→ **Stored data entries**
• • • •
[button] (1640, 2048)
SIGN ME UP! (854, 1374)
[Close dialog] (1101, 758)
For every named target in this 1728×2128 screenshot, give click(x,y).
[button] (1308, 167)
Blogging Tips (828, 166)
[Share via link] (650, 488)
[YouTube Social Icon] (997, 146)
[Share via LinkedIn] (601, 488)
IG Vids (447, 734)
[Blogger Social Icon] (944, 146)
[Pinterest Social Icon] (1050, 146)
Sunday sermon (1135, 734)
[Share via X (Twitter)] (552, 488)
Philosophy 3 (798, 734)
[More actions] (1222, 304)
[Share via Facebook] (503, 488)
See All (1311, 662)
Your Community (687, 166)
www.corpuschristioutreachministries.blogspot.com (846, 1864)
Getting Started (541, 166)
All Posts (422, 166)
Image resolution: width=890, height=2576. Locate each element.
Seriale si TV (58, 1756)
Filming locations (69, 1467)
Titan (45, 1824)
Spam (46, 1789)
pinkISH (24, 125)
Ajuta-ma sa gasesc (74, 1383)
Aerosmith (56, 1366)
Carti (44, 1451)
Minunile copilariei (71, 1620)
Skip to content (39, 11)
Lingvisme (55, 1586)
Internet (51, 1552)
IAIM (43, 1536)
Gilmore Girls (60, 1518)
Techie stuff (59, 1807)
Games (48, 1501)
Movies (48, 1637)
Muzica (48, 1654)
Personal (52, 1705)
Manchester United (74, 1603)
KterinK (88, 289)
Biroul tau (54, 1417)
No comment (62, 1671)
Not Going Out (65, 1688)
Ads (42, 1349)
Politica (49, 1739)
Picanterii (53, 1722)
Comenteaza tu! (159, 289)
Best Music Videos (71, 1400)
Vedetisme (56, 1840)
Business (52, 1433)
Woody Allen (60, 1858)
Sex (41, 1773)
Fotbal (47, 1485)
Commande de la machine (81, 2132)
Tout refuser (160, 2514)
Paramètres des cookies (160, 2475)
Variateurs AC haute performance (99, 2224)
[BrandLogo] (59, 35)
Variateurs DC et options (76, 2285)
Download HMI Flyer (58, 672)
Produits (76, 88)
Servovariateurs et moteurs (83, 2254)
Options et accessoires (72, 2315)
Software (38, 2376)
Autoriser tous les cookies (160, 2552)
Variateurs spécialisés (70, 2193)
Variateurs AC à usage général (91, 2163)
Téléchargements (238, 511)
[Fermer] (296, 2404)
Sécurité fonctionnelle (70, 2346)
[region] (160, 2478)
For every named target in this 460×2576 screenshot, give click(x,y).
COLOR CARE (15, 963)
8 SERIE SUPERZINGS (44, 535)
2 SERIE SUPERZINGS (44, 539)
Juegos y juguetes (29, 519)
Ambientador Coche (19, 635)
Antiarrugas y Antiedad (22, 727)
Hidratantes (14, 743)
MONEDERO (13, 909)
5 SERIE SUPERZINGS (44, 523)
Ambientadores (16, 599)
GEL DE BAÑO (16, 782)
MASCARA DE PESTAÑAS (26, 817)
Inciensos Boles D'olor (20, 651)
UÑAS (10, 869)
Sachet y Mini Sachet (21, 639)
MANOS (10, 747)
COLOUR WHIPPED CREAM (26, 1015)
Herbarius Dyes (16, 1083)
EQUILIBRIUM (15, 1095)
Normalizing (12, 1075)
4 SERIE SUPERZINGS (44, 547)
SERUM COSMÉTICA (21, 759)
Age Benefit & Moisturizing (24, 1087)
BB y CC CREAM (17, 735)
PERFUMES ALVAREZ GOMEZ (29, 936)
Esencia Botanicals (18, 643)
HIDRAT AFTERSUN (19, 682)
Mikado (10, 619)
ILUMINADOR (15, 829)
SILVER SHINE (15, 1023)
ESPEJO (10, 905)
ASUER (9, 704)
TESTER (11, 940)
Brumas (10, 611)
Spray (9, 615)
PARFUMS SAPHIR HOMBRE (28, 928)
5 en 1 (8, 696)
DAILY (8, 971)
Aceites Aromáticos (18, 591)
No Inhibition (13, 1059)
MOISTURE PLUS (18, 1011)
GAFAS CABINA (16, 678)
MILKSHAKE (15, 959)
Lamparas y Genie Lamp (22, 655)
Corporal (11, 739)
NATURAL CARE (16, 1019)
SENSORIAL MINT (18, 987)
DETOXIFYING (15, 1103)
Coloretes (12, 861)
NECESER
• • • •
→ **Exercise details**
Where a line above holds the string "give", show that line.

→ **Solution for this problem**
For every named target in this 1728×2128 screenshot, give click(x,y).
For every named target in this 460×2576 screenshot, give click(x,y).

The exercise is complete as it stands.